PHP RFC: Grapheme cluster for levenshtein, grapheme_levenshtein function
- Version: 0.1
- Date: 2024-10-14
- Author: Yuya Hamada, youkidearitai@gmail.com
- Status: Draft
- First Published at: http://wiki.php.net/rfc/grapheme_levenshtein
Introduction
I creating mb_levenshtein https://wiki.php.net/rfc/mb_levenshtein. However, there was some discussion that the Levenshtein function for each grapheme cluster might be more logical, and I thought so too, so I created a PoC.
ref: https://github.com/php/php-src/issues/16428
For example, combined character is works fine.
var_dump(grapheme_levenshtein("\u{0065}\u{0301}", "\u{00e9}")); // Result is 0 when use grapheme_levenshtein. mb_levenshtein is not works well.
Also, variable selector is works fine.
// variable $nabe and $nabe_E0100 is seems nothing different. // However, $nabe_E0100 is variable selector in U+908A U+E0100. // So grapheme_levenshtein result is maybe 0. $nabe = '邊'; $nabe_E0100 = "邊󠄀"; var_dump(grapheme_levenshtein($nabe, $nabe_E0100)); // Result is 0 when use grapheme_levenshtein. mb_levenshtein result is 1 that it's not works fine.
Proposal
Add grapheme_levenshtein function.
function grapheme_levenshtein(string $string1, string $string2, int $insertion_cost = 1, int $replacement_cost = 1, int $deletion_cost = 1): int|false {}
$string1 and $string2 is only need UTF-8. Returns false is failed parse to UTF-8.

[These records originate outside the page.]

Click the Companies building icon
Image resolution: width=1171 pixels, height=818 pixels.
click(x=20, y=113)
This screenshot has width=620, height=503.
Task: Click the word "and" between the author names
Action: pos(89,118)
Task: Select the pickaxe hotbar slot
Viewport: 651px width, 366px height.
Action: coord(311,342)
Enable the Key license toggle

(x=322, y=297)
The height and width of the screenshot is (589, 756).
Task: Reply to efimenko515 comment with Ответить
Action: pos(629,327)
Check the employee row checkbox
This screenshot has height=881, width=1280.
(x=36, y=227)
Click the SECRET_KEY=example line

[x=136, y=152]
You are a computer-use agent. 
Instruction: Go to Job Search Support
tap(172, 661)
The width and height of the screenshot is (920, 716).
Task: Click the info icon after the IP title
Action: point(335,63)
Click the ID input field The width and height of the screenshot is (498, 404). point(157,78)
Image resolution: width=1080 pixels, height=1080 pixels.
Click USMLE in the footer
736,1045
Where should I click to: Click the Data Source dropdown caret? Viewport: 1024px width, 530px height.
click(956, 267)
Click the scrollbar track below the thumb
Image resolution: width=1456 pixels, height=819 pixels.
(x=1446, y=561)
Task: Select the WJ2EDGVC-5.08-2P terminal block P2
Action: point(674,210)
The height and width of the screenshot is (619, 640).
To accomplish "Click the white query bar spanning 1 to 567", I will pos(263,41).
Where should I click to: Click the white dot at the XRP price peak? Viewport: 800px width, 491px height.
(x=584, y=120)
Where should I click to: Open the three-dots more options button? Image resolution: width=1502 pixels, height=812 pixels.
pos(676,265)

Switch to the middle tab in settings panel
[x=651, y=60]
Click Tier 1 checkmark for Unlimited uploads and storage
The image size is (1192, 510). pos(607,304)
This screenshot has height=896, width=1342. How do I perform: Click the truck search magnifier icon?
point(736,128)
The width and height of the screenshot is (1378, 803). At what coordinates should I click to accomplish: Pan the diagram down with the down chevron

Backward Incompatible Changes
This could break a function existing in userland with the same name.
Proposed PHP Version(s)
PHP 8.5
RFC Impact
To SAPIs
To SAPIs Will add the aforementioned functions to all PHP environments.
To Existing Extensions
Adds grapheme_levenshtein() to the intl extension.
To Opcache
No effect.
New Constants
No new constants.
php.ini Defaults
No changed php.ini settings.
Open Issues
Future Scope
This section details areas where the feature might be improved in future, but that are not currently proposed in this RFC.
Proposed Voting Choices
Include these so readers know where you are heading and can discuss the proposed voting options.
Voting
TBD.
Implementation
References
Nothing.
Rejected Features
Keep this updated with features that were discussed on the mail lists.